My advice is to own all your intellectual property and ensure you have your contractors and vendors sign an IP agreement to ensure there won’t be issues with this later on. As long as your contractors and employees are being paid,, all their work belongs to the company.
Personally, I’ve been directly involved in a company where they did not own some of the intellectual property due to some mismanagement from the beginning. The problem all started when they were making an effort to save the cost of building a hardware product and went to their contract manufacturer and said, “Hey can you help us build this?” Said contract manufacturer then fronted most of the money for the design, built and sold units to the company. A year down the road, business was getting tight and margins seemed to be shrinking. Inside the company, there were talks of moving to another facility. The big problem? They couldn’t get their hands on any of the design files to make that move. How do you move to a different facility when you don’t have the source files for your product? When you don’t own any of that information?

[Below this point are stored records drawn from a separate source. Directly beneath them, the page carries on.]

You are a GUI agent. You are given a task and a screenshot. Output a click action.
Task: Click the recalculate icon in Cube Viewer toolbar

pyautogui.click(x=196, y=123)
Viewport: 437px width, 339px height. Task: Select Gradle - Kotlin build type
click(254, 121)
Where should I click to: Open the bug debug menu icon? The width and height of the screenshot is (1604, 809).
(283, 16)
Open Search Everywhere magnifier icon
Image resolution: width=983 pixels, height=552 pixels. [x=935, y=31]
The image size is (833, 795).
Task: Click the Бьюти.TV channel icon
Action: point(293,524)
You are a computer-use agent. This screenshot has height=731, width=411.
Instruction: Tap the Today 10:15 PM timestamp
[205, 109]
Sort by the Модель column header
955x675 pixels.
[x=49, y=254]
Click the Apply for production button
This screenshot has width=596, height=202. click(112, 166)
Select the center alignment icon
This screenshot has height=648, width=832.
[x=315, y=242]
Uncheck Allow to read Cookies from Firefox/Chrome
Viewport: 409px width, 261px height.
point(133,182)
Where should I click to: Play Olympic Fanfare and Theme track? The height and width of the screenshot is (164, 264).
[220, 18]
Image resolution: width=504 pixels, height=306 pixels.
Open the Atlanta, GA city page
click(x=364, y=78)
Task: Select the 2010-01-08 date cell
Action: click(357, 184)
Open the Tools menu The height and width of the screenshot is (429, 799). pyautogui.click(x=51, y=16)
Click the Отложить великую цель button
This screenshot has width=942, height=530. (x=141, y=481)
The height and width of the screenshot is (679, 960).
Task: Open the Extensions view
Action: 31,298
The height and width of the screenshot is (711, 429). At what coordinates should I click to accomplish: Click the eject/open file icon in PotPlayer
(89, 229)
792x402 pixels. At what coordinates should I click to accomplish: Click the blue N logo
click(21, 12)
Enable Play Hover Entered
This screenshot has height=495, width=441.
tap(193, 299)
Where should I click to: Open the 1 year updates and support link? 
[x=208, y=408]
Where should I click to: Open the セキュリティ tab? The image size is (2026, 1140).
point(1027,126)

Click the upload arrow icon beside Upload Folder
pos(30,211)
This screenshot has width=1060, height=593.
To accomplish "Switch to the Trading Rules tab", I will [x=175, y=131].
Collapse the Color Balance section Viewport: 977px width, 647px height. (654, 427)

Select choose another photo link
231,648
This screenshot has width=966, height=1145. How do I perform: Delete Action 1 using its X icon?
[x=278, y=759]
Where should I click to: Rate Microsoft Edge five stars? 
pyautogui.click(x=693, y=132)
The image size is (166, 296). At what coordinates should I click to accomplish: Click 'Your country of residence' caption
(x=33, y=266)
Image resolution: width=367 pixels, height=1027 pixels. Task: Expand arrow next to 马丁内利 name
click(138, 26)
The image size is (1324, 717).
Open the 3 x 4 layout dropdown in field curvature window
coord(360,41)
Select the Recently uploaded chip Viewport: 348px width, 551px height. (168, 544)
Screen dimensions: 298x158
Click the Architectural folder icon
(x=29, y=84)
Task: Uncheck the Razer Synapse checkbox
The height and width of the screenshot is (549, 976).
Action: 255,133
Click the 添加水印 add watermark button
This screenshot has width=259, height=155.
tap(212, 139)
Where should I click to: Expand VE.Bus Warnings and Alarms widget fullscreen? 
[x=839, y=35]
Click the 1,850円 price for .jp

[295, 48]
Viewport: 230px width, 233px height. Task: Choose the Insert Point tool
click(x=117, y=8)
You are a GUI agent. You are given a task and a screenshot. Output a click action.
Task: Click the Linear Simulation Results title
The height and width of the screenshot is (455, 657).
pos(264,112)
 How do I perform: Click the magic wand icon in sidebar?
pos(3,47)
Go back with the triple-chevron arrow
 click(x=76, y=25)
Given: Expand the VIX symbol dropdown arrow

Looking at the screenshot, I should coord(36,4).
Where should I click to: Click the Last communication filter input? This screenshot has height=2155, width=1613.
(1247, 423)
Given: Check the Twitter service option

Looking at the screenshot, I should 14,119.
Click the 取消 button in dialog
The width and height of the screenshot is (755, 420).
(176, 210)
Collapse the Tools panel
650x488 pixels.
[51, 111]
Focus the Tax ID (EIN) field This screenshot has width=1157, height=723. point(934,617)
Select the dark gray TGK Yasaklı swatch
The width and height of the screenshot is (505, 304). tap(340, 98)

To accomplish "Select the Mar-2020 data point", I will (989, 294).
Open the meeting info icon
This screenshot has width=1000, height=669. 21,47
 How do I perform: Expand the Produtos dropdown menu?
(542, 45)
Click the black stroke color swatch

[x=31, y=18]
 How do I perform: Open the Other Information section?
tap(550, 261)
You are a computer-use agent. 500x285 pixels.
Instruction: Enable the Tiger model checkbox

Not really..
Come in knowning that it will cost more than what you expect it will
This is something that I already touched on earlier; but, if you’re new at this, come in with the expectation that it’s going to cost more. Also, it’s going to take more time to get whatever product that you want to develop out the door. Time and time again, I’ve seen just start-ups will run way too fast through their money and take way to much time to get to market. So how do you navigate something like this? Ask yourself this question every day: “How can we get this product shipped without spending money on X.”
This is but the tip of the hardware startup iceberg. Hopefully all this information will provide insight to anyone who might be looking to be a part of a hardware start-up. Not all companies will be able to do this; but, as long as you kind of have a good portion of these pieces your company will become less of a (difficult and costly) learning experience. Whereas if you have the right people, vision and partners getting into customers hands won’t be such a daunting task.